--- EXERCISE INSTRUCTIONS ---
Pull every line holding the string "agent" from the records below.

Stored items from a collection:
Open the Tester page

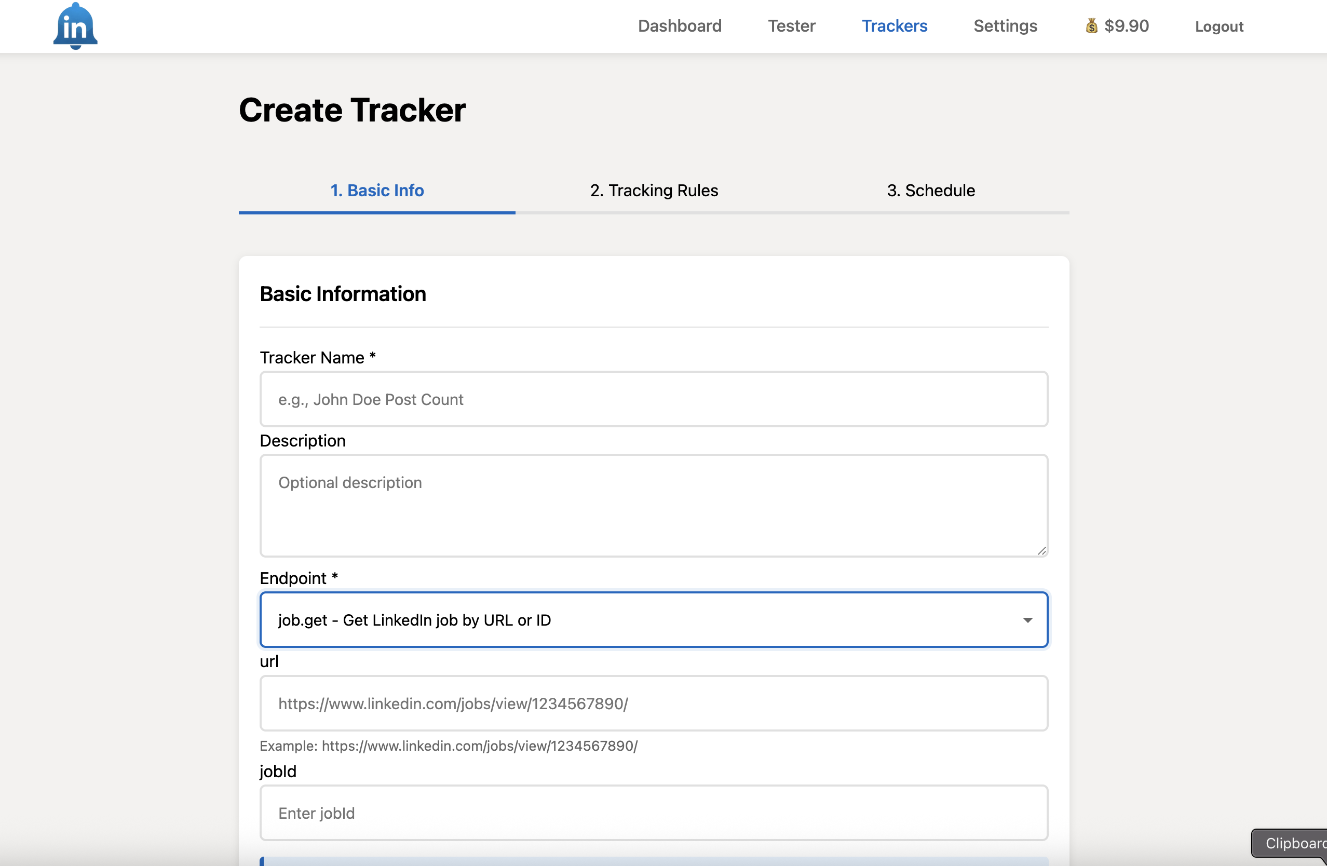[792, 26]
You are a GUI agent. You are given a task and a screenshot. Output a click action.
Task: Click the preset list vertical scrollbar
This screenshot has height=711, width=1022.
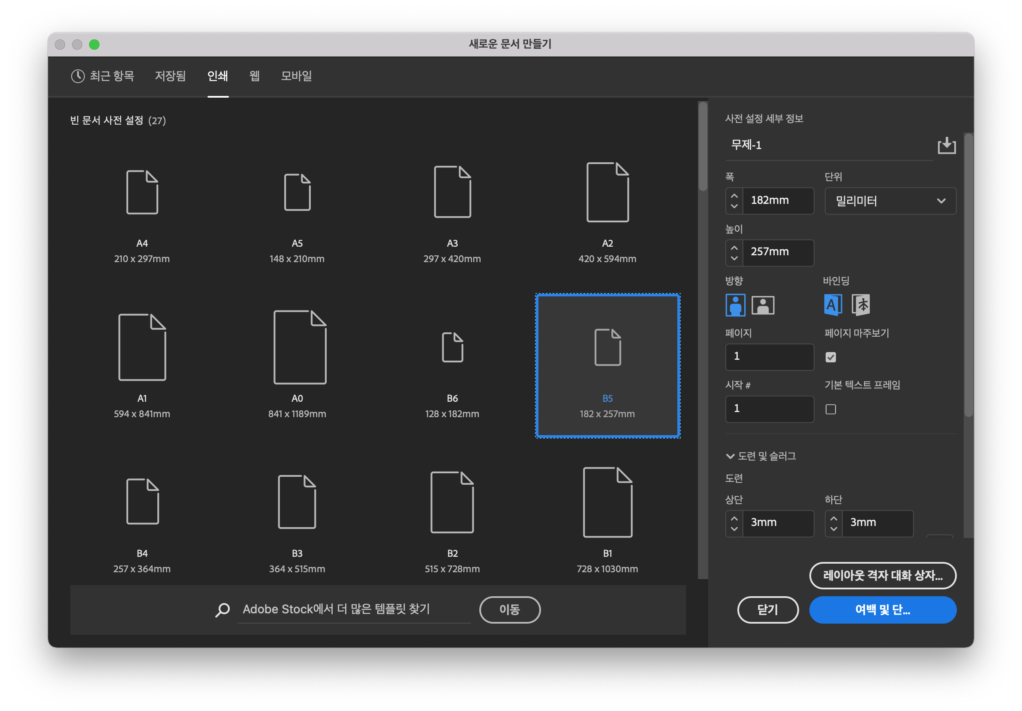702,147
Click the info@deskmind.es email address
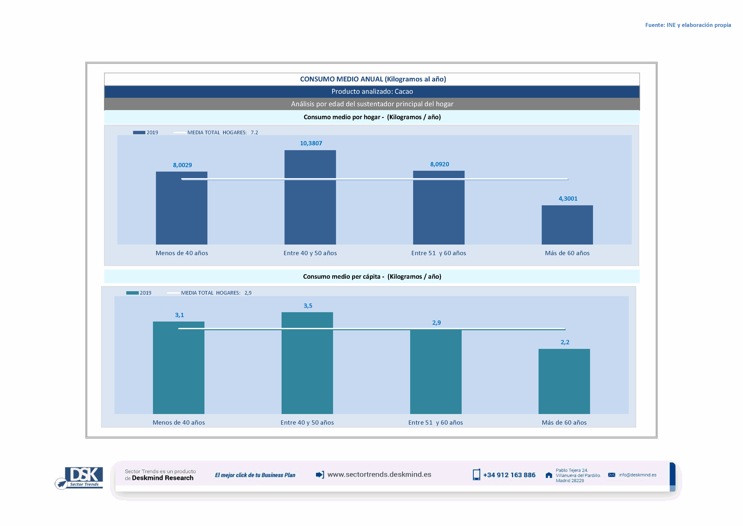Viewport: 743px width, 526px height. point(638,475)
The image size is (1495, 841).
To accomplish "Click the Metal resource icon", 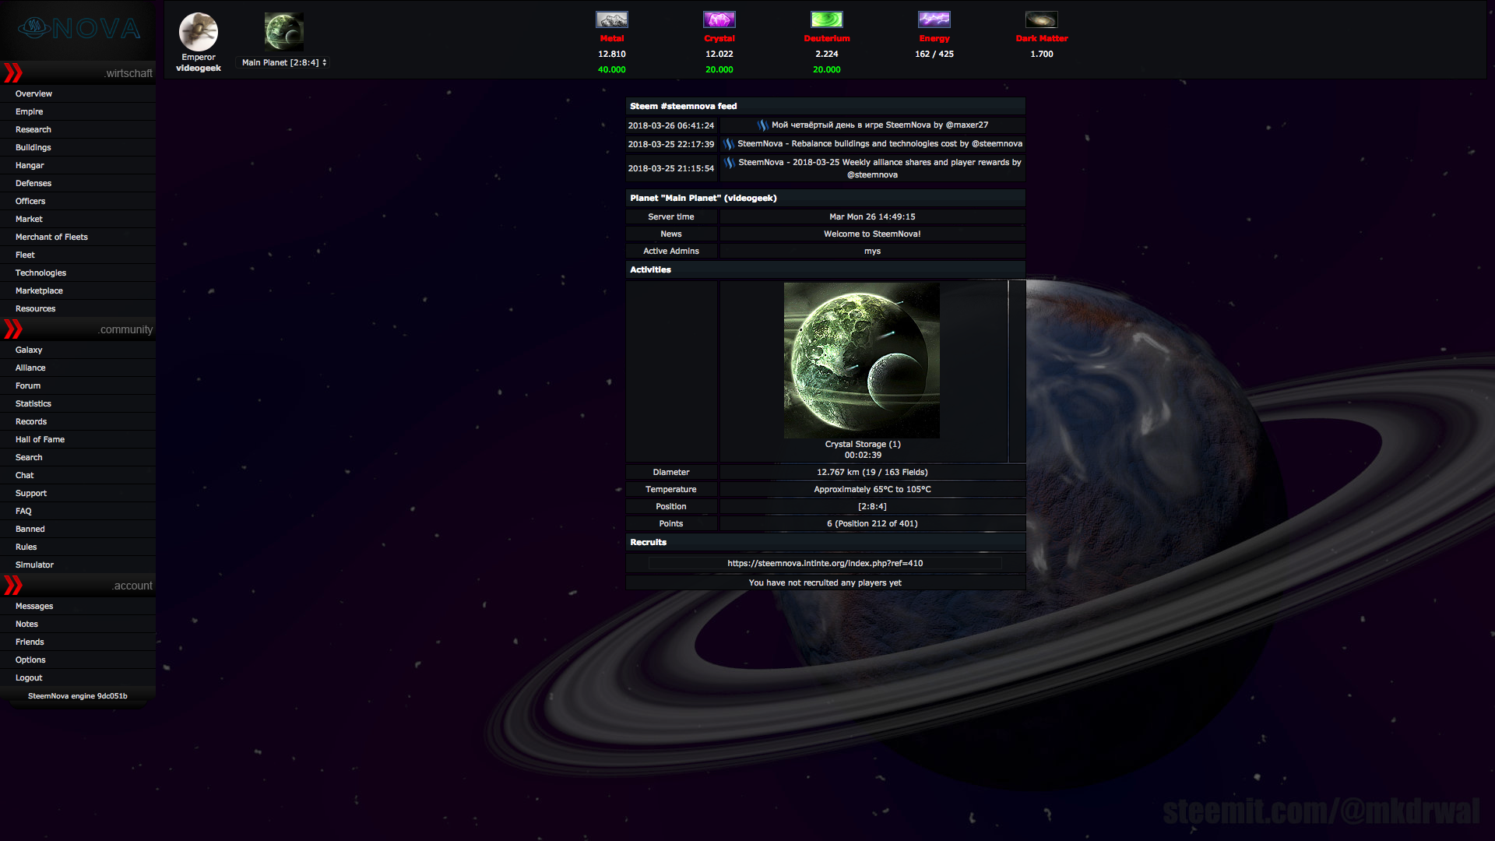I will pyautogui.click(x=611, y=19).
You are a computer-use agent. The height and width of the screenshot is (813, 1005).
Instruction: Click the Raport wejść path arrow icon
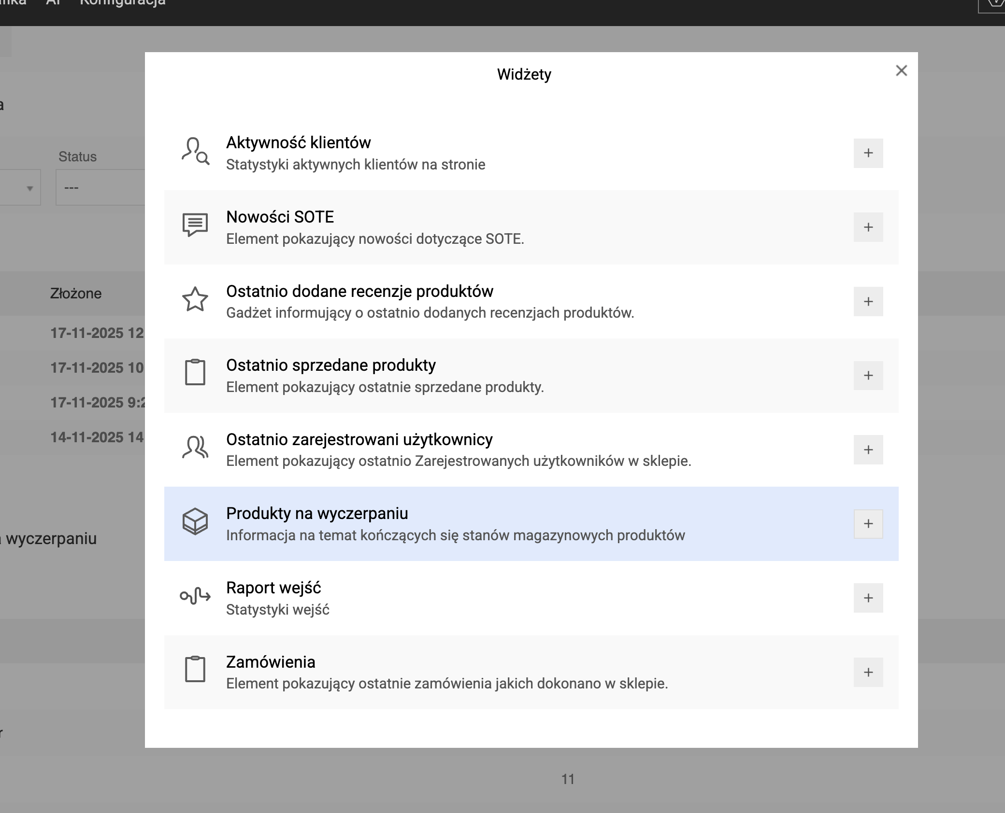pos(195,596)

--- EXERCISE OUTPUT ---
You are a GUI agent. You are given a task and a screenshot. Output a click action.
You are a computer-use agent. The height and width of the screenshot is (813, 1005).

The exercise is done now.